If I don’t at least attempt to adopt as a single woman, there will always be something missing in my life.  I think this is exactly what Stephanie is feeling as she approaches 40.  It is what I felt as I approached 30.  It is what gets me out of bed in the morning.  It is the reason why I decided to change careers and go back to school.  Everything in my life – at least anything worthwhile – relates to my dream of creating a family of my own.  Everything.

As a single woman, that dream becomes infinitely more complicated when it comes to the topic of men.  Stephanie comes across as extremely pessimistic when it comes to dating, particularly for a self-described love and relationship advice columnist.  Why?  Why not leave open that possibility that you will meet the right man, even as a single mom?  It might take more work to find the right man, but it can be done.

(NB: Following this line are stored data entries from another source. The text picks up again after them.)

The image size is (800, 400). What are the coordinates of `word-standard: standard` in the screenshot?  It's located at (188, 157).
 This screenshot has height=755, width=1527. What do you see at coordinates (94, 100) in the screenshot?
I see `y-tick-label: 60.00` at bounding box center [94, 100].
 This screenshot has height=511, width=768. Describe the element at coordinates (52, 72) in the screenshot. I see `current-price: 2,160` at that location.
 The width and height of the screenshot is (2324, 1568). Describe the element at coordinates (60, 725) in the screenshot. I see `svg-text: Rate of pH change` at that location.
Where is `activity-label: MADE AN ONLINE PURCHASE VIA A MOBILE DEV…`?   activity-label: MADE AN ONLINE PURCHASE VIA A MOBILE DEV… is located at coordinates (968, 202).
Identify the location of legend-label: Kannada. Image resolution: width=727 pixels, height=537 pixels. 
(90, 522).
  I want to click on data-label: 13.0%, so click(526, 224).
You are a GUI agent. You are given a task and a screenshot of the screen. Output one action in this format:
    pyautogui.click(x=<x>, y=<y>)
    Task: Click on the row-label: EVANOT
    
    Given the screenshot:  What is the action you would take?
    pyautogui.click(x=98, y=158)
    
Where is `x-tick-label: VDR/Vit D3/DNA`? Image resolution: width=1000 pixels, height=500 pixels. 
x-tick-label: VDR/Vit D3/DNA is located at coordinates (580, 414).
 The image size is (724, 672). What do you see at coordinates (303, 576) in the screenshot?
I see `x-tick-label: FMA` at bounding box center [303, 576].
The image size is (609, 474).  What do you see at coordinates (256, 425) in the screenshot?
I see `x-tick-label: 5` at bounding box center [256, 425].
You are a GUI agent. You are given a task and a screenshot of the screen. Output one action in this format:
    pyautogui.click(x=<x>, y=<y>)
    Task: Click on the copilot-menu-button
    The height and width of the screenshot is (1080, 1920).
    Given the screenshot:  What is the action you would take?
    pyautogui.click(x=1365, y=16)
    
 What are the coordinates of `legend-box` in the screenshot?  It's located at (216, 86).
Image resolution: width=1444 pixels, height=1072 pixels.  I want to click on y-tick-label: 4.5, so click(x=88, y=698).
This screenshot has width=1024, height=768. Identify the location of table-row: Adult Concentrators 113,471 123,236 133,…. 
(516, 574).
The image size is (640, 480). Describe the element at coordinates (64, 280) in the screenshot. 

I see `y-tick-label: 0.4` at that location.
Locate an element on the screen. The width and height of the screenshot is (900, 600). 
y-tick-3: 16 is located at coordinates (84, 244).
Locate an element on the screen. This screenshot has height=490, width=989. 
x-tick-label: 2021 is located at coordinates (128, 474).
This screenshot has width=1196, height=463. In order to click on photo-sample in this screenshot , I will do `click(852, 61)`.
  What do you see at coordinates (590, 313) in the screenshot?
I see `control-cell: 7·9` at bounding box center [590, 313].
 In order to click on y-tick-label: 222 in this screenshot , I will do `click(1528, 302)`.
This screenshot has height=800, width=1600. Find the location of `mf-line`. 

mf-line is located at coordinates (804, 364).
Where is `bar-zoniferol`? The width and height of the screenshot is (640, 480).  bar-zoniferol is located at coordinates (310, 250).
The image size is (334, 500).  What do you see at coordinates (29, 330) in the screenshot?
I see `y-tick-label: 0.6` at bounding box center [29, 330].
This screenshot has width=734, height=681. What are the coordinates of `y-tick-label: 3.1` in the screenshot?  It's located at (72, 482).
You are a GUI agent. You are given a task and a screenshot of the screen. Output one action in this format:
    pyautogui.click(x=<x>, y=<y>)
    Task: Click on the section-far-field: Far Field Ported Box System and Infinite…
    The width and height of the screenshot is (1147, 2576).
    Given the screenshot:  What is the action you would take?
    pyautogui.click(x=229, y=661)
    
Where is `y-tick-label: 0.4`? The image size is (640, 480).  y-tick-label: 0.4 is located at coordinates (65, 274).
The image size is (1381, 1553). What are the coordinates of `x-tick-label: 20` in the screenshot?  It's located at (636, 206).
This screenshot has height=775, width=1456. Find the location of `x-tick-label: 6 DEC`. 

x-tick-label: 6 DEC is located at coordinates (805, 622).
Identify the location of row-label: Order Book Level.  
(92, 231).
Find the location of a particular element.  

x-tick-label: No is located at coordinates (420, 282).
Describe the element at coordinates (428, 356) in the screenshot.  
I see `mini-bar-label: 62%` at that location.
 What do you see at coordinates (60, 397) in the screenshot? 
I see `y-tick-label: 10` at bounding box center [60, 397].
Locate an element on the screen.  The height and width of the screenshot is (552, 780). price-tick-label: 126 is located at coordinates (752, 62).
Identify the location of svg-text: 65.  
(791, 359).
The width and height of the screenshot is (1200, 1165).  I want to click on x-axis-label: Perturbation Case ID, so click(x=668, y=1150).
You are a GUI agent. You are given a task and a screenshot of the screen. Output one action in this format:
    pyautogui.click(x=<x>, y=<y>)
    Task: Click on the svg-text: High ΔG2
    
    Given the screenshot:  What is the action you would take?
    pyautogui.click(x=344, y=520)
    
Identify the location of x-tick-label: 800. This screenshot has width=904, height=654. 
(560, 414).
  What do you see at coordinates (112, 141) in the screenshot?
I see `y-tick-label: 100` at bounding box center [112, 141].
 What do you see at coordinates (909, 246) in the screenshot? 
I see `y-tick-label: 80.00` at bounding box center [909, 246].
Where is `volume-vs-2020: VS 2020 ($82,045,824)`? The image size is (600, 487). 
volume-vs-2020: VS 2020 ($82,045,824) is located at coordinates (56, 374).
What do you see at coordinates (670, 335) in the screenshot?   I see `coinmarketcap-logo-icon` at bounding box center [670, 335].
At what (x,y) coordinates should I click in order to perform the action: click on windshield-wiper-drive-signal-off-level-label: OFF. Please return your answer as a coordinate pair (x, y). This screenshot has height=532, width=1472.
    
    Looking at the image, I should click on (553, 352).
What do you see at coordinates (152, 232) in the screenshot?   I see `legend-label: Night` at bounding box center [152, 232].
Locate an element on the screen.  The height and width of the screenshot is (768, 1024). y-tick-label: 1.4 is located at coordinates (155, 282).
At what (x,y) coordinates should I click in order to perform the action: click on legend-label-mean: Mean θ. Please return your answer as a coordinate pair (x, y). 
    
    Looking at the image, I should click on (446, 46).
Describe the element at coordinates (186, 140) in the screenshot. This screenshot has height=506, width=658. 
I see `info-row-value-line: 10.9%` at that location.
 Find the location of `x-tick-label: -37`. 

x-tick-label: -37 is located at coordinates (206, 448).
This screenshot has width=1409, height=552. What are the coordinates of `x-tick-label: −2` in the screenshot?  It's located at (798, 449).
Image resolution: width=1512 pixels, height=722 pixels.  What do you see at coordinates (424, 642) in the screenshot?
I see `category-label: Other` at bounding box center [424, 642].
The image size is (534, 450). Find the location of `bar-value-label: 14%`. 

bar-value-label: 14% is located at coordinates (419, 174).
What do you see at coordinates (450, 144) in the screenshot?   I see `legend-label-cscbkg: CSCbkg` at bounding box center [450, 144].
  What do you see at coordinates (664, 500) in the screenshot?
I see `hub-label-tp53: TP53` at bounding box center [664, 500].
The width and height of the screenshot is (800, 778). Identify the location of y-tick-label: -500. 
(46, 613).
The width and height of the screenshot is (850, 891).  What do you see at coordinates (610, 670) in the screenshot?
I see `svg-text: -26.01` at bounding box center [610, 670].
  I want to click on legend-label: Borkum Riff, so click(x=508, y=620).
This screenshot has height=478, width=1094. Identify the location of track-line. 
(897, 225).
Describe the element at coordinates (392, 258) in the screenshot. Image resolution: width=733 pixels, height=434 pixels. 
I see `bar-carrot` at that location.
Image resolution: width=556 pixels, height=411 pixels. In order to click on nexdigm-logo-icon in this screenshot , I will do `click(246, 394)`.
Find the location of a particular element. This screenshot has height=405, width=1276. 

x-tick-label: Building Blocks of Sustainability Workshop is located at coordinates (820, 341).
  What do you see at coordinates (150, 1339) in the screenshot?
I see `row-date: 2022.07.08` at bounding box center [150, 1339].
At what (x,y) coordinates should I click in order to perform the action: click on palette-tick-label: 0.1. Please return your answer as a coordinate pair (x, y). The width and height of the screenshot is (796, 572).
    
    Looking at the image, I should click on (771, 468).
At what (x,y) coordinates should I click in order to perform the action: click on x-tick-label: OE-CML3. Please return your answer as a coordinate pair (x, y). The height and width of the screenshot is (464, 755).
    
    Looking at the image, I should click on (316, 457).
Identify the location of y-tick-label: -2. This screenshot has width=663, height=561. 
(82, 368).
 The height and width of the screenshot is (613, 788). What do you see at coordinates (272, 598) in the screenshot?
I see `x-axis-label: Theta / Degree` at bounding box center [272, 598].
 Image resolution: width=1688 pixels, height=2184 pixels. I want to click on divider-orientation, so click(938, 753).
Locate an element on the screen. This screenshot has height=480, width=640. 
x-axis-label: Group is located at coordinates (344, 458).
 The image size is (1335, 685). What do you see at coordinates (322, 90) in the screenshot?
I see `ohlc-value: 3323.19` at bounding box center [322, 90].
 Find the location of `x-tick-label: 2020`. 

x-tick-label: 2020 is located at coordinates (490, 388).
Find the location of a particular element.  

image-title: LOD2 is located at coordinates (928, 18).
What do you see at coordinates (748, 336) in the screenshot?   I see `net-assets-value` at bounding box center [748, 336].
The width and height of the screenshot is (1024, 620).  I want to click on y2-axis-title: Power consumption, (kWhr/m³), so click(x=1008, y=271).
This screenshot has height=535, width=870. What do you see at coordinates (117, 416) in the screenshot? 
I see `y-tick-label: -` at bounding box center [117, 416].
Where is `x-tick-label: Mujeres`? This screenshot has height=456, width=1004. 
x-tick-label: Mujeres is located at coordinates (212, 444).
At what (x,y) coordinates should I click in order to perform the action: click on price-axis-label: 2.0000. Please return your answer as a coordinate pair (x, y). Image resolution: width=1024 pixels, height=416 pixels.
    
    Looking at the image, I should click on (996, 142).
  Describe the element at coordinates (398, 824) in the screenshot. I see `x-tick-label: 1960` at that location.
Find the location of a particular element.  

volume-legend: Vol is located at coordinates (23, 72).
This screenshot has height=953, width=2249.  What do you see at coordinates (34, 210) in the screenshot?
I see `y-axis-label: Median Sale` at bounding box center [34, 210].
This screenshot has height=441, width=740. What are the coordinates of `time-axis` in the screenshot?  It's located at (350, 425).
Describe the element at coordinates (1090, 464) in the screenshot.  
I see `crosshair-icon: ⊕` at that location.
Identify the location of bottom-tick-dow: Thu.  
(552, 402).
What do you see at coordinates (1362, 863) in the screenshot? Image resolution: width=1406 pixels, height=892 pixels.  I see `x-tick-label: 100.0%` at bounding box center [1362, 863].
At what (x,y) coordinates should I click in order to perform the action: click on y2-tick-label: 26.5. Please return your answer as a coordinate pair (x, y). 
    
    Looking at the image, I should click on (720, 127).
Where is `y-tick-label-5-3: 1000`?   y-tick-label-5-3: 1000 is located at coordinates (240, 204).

This is what I am struggling with at the moment:  Making room for others in my daily life.  As I go about creating a life I love, the life I’ve always wanted, I need to find ways to ensure that I am not getting too wrapped up in myself.  I need to make time for others, make sure that I am available.  How will I ever find the right man if he thinks I am too busy for any kind of meaningful relationship?  What kind of mother would I be if I put myself before my child?  Unfortunately, it can be too easy to shut the most important people out of your life, even if that isn’t your intention at all.